[BEGIN Data for this exercise]

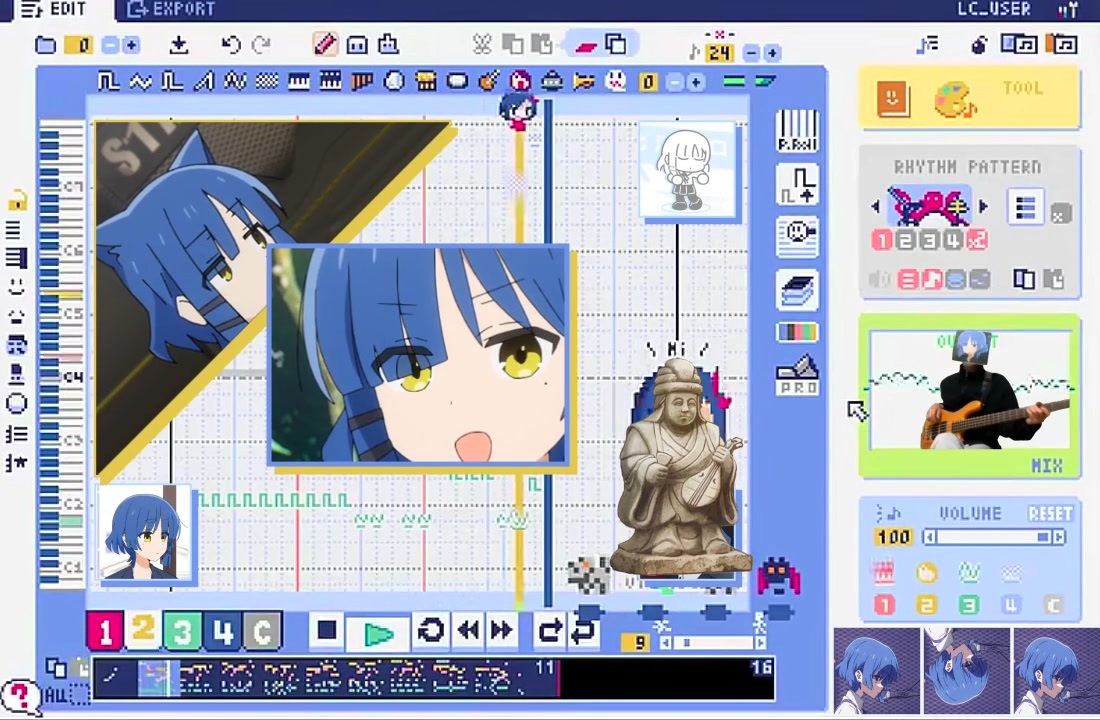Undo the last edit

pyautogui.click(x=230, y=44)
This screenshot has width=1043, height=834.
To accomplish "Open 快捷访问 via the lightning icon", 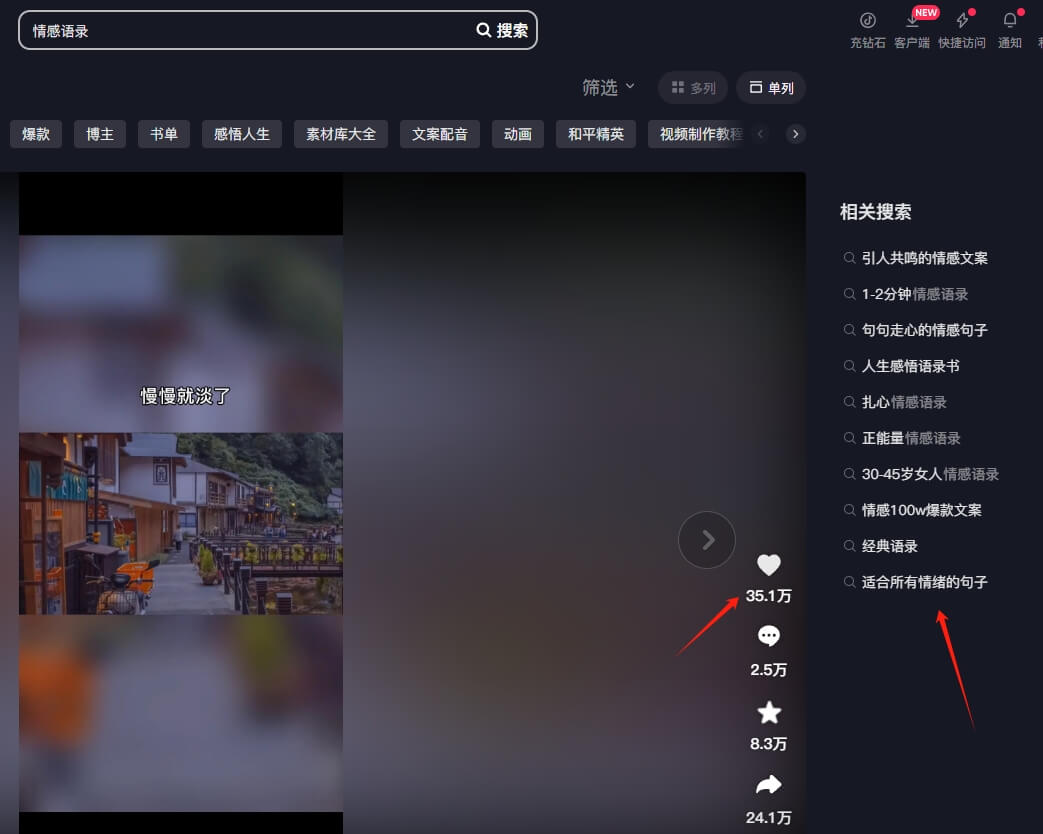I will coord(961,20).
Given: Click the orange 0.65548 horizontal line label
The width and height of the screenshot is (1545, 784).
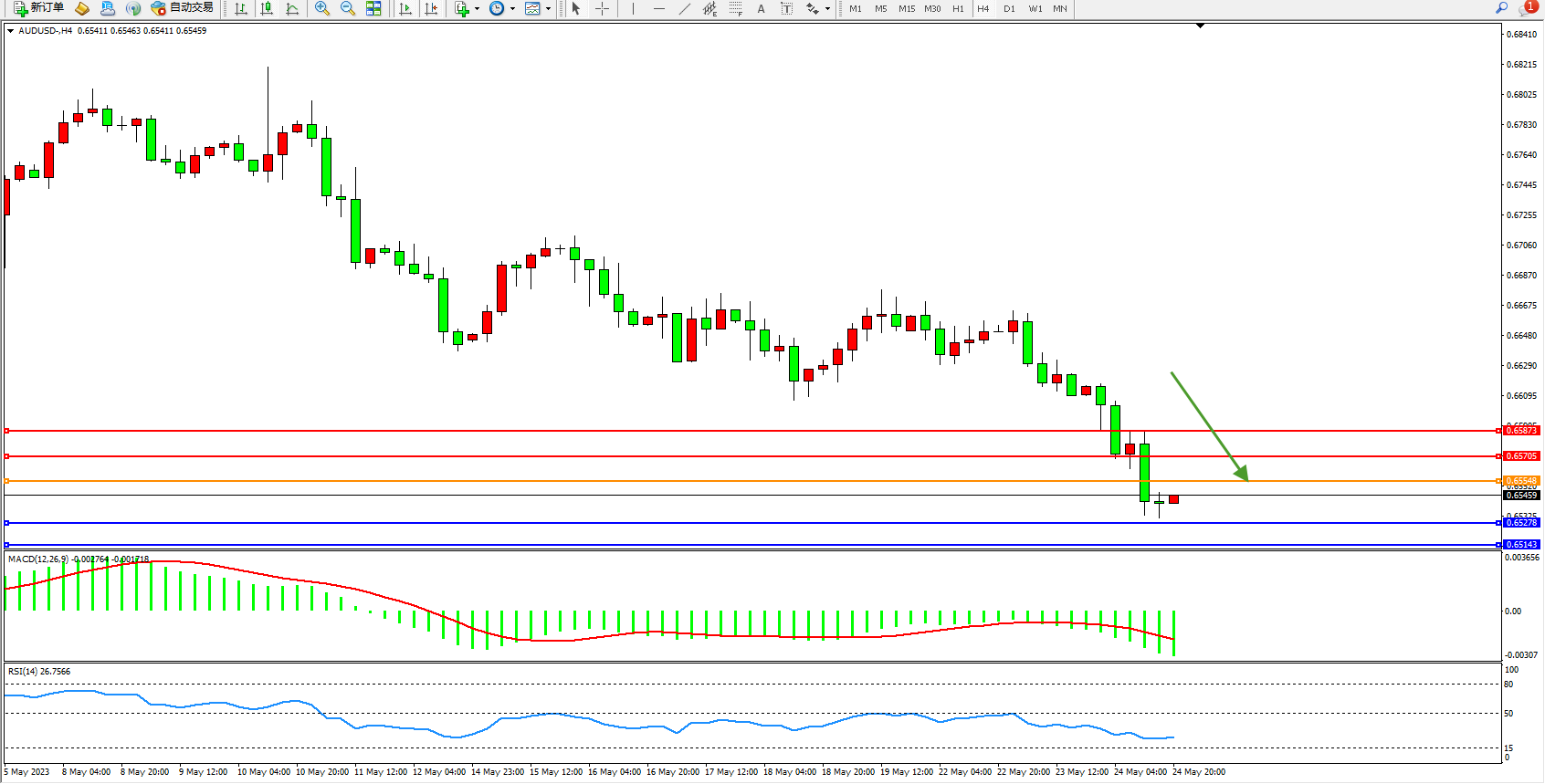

[END Data for this exercise]

## Task statement:
Pull together every line in the items above that contains the word "width", copying each line in full.

## Finished task:
This screenshot has width=1043, height=834.
The width and height of the screenshot is (1545, 784).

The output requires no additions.